The Cleveland Clinic appears to have outsourced some components of its Express Care Online. At the outset of the program, it indicated that AmericanWell was providing its telehealth software infrastructure. This makes perfect sense in that a health system might well outsource some or all of the enabling technology and focus on training its healthcare professionals about virtual care. I would assume that Zipnosis provides more of a turn-key service to hospitals than other firms. Hence the "white label" category. White-labeling is common in grocery stores with private brand or store brand products provided by companies that sell to multiple supermarkets, changing only the product labels (see: White-label product).

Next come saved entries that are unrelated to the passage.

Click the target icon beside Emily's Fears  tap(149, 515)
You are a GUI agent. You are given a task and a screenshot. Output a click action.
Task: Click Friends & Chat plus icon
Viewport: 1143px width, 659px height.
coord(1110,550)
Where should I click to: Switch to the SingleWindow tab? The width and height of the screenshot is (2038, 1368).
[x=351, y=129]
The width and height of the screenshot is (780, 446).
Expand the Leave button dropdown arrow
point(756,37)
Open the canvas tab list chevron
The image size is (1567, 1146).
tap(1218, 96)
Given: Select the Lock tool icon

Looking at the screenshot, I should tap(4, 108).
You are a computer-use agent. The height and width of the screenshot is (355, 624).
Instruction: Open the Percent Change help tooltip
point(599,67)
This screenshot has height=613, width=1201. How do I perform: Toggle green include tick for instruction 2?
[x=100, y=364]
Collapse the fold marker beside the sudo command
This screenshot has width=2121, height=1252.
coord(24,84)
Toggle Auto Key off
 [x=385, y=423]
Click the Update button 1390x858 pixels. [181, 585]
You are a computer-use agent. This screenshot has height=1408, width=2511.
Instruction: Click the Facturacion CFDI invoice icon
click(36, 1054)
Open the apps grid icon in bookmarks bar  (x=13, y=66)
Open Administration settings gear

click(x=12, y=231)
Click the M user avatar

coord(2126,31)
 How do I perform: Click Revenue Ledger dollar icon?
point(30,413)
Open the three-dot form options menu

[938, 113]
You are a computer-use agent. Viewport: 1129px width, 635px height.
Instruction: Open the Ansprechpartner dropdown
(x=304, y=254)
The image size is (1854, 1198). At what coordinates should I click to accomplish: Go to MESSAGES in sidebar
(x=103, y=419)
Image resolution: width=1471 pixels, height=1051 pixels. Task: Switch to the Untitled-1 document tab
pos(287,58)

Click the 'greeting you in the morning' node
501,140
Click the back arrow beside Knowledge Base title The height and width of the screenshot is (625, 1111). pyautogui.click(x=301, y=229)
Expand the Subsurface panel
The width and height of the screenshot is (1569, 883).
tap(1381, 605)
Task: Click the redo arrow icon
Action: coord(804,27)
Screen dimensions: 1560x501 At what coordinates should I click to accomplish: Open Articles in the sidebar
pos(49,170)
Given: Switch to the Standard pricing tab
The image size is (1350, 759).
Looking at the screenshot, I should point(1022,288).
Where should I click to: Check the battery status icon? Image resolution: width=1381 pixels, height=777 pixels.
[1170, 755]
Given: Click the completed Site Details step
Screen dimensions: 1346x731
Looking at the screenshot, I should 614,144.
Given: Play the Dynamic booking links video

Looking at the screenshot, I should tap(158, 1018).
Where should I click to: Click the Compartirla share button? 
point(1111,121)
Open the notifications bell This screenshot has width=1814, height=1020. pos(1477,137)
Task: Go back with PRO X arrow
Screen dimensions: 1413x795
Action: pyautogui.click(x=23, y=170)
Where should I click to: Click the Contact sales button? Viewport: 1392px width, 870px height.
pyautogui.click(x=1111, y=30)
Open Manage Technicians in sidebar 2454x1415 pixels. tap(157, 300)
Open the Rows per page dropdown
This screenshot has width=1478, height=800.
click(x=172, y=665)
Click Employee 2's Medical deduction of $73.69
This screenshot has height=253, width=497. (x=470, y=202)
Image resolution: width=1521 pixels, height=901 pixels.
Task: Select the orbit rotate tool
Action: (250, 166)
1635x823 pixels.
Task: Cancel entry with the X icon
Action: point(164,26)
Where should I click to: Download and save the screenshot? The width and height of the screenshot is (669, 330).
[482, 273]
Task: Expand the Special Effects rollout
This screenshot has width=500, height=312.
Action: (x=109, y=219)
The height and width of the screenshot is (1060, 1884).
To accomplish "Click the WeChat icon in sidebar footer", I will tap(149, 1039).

I believe that most larger hospitals will soon adopt, or be forced to adopt, some form of telemedicine. As they jump on the learning curve, physicians will gradually become more comfortable treating a wide range of illnesses starting first with minor ailments and skin problems which can often be diagnosed visually. An important next step will be for some patients with chronic diseases to be allowed to make telemedicne appointments with their regular physicians. For some health systems, this may require having patients use tele-monitoring equipment to record vital signs. Such equipment can be lent or rented to patients. Their use will require patient education to teach them about the proper use of the devices. The benefit for the hospitals will be less frequent hospital readmissions for which they can be financially penalized by healthcare payers if beyond the norms.